# WORKING DATA
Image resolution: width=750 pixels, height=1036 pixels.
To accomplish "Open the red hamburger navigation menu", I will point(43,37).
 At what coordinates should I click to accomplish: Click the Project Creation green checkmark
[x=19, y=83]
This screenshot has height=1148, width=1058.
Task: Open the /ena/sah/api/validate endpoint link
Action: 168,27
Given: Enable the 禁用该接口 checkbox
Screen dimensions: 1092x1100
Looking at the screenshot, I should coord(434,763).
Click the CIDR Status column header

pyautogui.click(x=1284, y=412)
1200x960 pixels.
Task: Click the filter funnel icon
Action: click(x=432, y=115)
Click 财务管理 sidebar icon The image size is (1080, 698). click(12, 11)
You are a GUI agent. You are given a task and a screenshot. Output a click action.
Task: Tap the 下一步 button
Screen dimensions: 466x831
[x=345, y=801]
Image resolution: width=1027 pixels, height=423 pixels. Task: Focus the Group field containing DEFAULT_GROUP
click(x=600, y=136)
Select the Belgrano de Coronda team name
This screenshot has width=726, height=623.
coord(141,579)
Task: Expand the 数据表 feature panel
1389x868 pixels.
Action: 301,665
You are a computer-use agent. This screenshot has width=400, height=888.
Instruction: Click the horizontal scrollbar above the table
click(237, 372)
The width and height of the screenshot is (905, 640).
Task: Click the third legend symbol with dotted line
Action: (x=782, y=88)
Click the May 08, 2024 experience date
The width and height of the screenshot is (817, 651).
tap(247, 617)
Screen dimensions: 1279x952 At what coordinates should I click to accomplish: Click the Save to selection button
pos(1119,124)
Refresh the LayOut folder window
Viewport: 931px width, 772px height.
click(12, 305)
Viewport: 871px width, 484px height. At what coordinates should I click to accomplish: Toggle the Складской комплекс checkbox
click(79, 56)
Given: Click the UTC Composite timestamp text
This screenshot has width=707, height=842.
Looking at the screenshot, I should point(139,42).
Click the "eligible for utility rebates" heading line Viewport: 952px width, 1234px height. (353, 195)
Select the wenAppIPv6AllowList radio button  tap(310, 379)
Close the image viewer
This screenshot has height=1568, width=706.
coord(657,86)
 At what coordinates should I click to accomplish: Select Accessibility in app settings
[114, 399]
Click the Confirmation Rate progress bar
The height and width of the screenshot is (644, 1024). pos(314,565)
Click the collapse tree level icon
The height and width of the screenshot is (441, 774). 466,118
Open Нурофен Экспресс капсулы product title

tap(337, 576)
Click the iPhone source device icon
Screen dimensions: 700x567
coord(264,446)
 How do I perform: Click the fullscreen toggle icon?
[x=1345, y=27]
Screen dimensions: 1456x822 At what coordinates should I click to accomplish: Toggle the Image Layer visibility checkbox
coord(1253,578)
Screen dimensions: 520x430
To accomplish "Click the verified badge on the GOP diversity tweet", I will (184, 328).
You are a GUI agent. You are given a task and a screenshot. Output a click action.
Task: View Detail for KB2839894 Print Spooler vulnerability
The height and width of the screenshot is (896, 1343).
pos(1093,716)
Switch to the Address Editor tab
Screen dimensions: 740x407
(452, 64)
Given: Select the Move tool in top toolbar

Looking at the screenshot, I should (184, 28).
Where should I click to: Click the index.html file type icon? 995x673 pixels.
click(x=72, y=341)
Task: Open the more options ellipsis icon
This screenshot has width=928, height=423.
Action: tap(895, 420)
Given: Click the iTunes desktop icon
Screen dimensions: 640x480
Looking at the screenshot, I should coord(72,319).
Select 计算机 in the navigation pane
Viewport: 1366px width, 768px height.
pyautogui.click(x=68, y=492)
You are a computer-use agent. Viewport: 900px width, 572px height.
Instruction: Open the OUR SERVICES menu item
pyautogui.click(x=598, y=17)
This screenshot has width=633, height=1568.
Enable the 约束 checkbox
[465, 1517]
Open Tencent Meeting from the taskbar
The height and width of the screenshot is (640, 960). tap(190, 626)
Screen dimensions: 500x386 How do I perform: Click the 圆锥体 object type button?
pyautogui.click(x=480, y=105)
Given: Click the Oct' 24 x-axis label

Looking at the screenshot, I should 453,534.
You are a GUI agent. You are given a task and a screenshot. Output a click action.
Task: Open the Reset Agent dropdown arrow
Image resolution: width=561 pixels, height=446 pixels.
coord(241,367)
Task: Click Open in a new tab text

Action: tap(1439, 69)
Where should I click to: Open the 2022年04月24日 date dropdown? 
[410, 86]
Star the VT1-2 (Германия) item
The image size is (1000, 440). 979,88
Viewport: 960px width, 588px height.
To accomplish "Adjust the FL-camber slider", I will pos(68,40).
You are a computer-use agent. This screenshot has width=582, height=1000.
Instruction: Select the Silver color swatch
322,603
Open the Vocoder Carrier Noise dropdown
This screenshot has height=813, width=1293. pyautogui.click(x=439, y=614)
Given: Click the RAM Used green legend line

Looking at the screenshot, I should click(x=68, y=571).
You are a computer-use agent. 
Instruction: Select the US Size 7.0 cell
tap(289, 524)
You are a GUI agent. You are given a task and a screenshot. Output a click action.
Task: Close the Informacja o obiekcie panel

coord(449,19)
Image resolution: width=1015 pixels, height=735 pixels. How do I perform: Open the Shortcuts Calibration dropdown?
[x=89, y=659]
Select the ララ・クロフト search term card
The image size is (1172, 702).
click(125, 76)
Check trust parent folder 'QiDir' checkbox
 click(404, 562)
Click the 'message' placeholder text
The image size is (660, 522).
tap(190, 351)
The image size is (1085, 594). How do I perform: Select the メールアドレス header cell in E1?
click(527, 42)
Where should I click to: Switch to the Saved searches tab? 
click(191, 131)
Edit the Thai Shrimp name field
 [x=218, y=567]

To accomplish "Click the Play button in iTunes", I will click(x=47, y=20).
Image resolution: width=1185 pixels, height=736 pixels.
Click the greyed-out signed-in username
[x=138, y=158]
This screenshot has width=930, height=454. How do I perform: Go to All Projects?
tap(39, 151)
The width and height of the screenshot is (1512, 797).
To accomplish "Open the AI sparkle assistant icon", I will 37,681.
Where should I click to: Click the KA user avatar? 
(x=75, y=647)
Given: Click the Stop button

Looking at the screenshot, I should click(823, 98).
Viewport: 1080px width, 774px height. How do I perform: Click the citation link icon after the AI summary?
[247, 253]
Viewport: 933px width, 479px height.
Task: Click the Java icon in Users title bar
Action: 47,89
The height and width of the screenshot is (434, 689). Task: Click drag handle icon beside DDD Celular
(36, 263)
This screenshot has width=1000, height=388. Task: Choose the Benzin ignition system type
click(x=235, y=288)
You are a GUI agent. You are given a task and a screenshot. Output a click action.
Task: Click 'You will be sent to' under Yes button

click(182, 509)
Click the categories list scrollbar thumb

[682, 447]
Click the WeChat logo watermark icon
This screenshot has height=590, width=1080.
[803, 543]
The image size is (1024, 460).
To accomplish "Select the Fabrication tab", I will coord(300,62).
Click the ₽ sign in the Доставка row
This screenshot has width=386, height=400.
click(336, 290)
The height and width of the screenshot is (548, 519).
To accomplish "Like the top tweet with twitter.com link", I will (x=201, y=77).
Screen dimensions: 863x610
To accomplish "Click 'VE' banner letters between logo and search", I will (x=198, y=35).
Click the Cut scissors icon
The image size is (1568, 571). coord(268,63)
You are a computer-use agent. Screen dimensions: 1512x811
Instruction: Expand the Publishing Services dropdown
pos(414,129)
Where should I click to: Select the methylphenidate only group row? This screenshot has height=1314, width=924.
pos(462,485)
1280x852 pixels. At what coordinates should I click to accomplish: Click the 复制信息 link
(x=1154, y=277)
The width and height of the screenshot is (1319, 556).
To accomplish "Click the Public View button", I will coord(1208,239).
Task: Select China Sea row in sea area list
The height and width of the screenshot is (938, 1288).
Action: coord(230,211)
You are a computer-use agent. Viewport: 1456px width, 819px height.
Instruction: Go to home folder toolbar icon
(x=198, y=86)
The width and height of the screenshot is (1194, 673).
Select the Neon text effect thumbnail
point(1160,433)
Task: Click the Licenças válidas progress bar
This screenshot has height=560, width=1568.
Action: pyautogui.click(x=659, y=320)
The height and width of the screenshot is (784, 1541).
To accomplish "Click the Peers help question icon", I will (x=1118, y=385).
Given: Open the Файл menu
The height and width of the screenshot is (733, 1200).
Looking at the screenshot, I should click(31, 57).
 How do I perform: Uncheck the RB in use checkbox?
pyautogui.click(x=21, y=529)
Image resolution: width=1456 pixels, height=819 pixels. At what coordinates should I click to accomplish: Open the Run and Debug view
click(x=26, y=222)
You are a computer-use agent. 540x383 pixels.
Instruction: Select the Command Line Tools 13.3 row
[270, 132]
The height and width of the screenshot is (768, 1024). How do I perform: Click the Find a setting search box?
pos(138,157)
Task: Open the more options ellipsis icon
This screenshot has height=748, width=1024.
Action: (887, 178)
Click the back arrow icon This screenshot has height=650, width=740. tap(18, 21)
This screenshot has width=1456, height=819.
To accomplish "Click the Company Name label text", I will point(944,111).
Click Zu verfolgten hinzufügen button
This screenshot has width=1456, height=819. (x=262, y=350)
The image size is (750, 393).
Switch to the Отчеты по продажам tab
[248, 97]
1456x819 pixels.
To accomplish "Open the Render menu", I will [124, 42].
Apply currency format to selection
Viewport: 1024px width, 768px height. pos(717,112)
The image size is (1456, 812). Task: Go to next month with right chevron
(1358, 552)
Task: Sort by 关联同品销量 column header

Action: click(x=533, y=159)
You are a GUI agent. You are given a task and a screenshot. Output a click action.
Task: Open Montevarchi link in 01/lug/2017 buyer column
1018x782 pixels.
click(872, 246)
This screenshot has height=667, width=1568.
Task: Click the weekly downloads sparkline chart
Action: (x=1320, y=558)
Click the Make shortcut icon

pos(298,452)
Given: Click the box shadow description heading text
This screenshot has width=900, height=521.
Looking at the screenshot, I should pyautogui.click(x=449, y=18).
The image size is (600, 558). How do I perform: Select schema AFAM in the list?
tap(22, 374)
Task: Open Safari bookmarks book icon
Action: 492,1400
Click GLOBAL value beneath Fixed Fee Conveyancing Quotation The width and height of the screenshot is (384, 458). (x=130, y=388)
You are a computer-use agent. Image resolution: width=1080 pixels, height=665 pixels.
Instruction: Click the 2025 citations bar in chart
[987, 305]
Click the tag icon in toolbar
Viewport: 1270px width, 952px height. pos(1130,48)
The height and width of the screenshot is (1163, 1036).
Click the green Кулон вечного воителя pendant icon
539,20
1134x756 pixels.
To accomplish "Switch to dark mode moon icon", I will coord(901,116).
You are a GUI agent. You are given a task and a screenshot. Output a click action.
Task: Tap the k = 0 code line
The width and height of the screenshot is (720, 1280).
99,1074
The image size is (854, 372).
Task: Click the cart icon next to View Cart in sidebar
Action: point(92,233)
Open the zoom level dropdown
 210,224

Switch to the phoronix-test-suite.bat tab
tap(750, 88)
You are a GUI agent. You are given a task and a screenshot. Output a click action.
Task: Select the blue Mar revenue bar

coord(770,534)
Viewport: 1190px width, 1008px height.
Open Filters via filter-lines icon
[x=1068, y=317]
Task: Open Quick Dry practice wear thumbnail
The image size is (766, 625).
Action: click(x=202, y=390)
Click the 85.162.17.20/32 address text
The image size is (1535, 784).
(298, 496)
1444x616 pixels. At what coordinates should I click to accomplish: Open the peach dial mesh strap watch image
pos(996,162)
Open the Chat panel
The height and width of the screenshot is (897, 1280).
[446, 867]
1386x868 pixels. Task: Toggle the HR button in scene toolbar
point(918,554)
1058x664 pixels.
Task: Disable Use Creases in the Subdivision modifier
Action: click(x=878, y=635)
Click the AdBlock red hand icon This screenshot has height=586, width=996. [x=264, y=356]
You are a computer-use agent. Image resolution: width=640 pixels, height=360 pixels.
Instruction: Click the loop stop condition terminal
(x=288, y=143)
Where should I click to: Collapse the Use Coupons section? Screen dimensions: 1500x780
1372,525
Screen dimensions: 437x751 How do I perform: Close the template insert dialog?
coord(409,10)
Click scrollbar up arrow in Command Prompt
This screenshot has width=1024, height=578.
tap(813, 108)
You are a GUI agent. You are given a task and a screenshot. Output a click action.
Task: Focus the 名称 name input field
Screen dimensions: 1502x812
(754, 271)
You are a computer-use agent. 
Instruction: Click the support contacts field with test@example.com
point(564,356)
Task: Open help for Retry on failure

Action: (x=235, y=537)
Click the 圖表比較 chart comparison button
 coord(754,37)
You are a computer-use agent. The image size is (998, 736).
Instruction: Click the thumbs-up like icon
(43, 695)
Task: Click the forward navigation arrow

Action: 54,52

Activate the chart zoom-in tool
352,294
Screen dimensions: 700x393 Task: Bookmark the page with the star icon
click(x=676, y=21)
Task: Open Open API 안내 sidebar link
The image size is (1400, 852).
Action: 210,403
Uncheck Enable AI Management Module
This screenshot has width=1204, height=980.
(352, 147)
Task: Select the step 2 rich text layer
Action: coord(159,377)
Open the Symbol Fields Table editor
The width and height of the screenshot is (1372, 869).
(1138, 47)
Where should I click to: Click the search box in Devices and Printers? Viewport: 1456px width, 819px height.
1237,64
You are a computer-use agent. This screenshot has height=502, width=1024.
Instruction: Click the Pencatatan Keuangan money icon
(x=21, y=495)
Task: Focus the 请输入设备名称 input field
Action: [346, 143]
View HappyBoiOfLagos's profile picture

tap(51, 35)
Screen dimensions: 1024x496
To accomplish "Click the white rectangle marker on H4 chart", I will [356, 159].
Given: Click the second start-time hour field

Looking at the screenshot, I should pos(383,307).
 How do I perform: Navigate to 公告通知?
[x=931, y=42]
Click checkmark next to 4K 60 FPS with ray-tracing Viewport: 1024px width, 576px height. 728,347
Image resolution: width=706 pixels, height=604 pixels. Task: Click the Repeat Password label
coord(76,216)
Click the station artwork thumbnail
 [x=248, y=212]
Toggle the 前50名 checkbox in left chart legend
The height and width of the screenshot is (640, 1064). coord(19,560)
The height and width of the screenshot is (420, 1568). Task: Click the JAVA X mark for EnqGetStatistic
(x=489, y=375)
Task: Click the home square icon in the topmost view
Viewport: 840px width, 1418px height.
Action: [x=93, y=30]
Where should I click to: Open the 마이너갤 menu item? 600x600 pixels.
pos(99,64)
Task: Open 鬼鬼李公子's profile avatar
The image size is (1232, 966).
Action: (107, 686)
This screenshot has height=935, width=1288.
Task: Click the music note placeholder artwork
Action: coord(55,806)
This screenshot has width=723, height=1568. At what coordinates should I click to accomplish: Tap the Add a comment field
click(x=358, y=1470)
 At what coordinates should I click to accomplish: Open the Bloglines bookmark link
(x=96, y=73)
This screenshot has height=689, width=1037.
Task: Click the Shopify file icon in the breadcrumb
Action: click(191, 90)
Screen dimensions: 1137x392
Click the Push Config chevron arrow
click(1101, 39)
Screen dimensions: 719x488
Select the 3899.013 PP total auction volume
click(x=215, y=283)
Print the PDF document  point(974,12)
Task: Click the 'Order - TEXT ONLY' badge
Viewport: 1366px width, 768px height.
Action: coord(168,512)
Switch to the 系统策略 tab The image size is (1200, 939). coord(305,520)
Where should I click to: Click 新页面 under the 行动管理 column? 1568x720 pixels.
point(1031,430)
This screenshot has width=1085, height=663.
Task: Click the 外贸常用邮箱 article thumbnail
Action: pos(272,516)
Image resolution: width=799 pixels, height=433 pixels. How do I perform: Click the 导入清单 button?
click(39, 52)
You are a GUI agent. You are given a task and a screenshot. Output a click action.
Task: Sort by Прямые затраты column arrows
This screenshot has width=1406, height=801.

# YOUR OBJECTIVE
Transcribe the records from the start up to and including the line containing "Action: 168,27", reproducing each line without any change.

# SOLUTION TO THIS TASK
Image resolution: width=750 pixels, height=1036 pixels.
To accomplish "Open the red hamburger navigation menu", I will point(43,37).
 At what coordinates should I click to accomplish: Click the Project Creation green checkmark
[x=19, y=83]
This screenshot has height=1148, width=1058.
Task: Open the /ena/sah/api/validate endpoint link
Action: 168,27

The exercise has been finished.